> _Action item_: The expected output is an exact copy of the lines from the one containing "The height and" to the final line below, minus any pictures.

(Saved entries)
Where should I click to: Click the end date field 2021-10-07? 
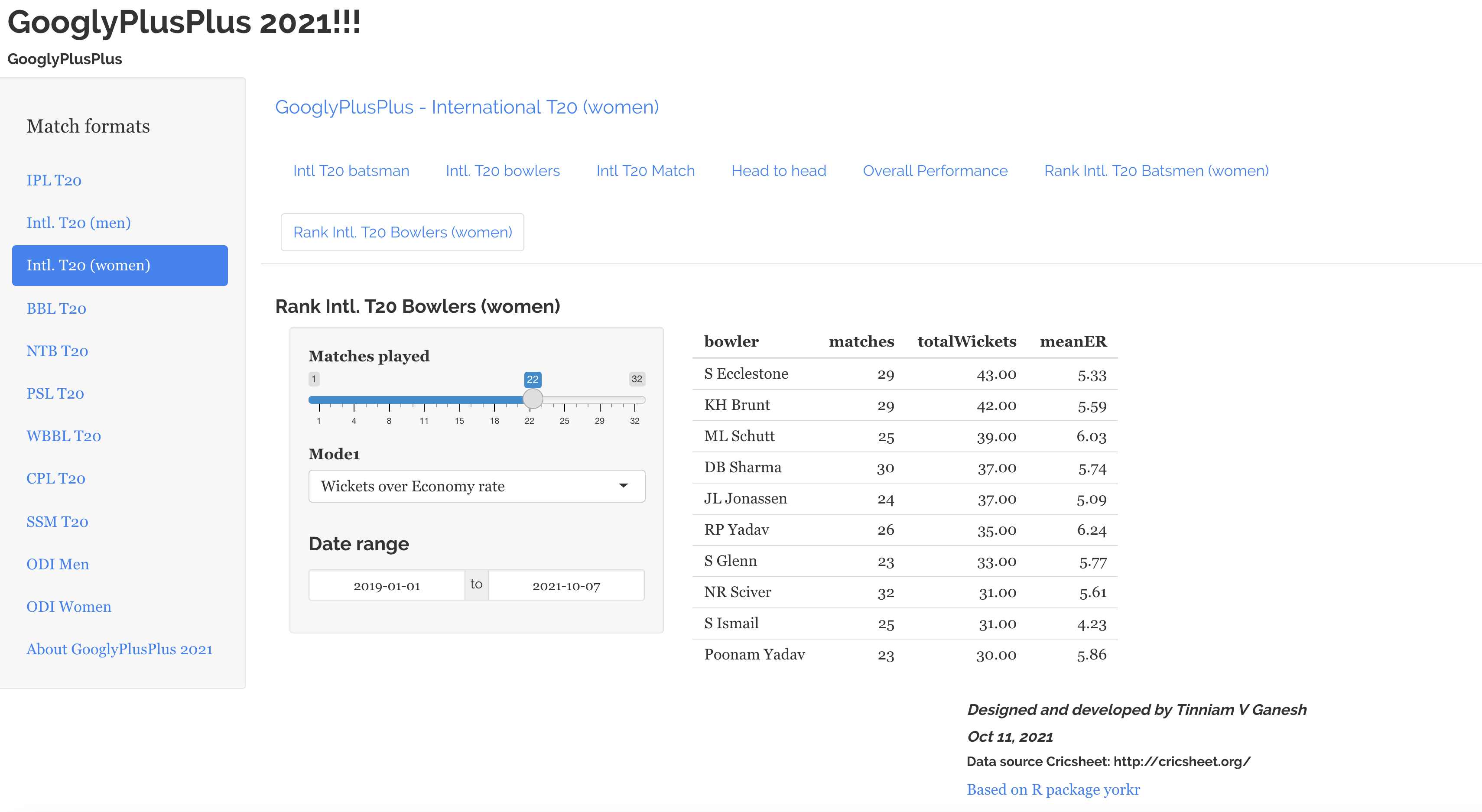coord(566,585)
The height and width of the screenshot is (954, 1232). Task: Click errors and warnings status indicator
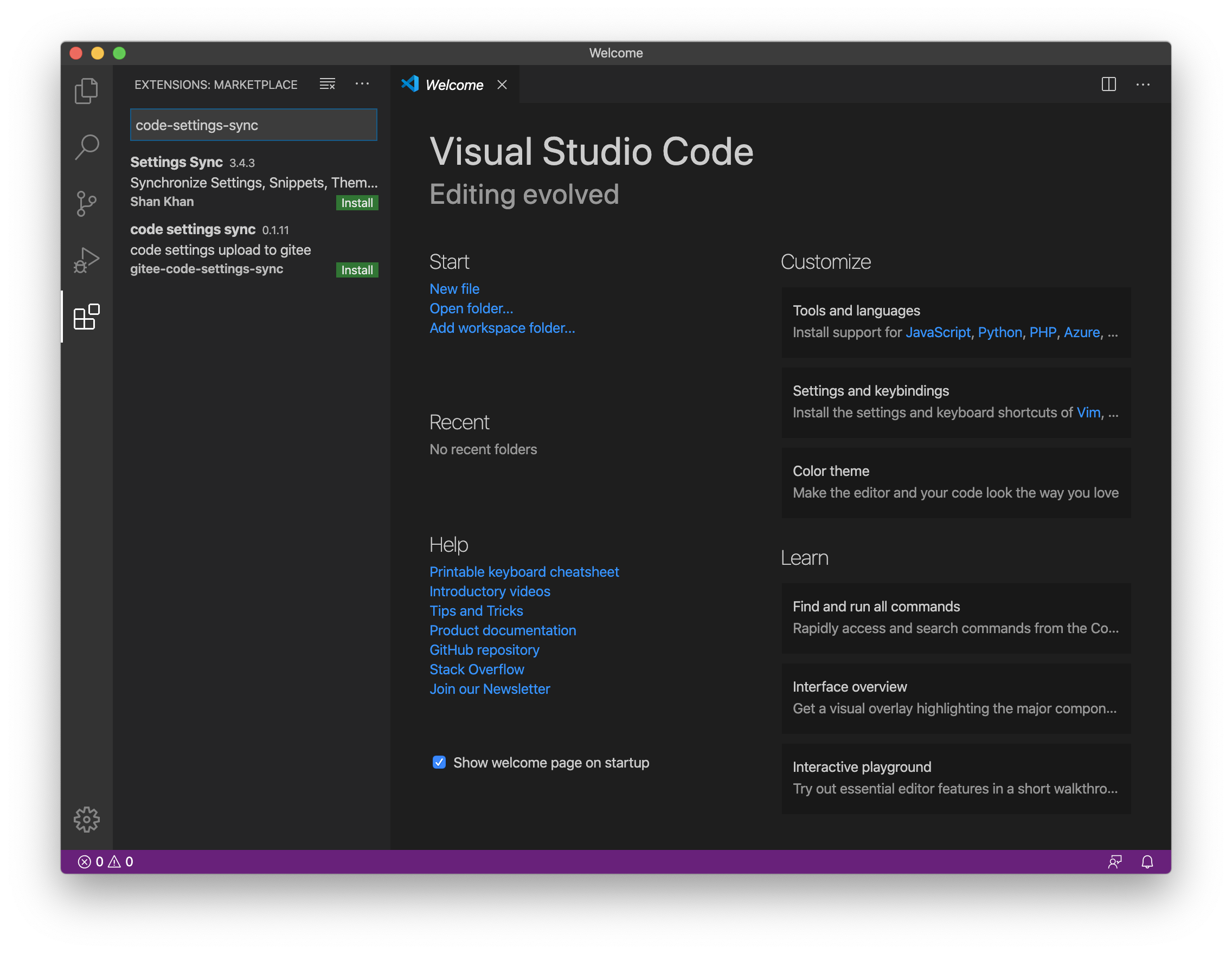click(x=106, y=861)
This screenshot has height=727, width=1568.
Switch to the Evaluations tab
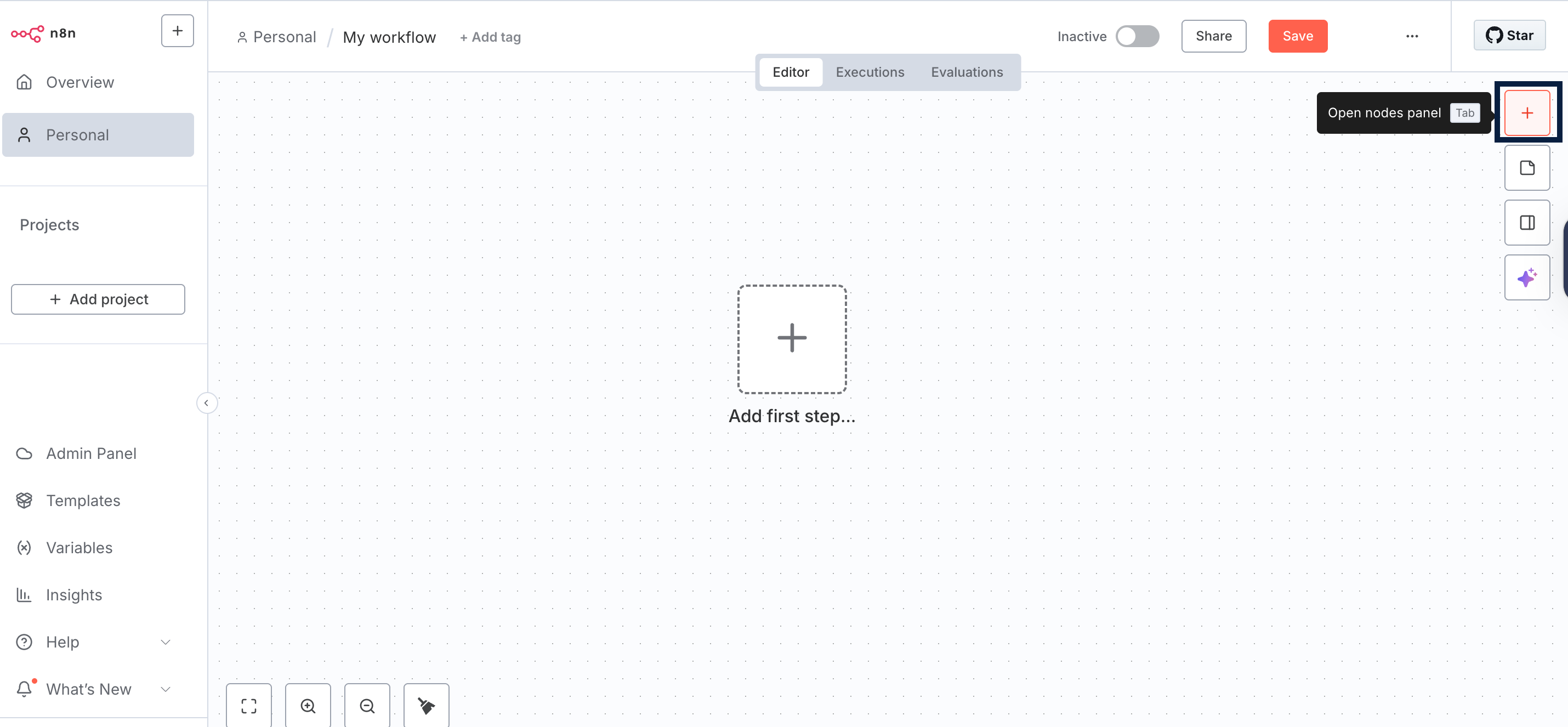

> _Solution to this problem_:
The height and width of the screenshot is (954, 1232). Task: Click errors and warnings status indicator
click(x=106, y=861)
This screenshot has height=727, width=1568.
Switch to the Evaluations tab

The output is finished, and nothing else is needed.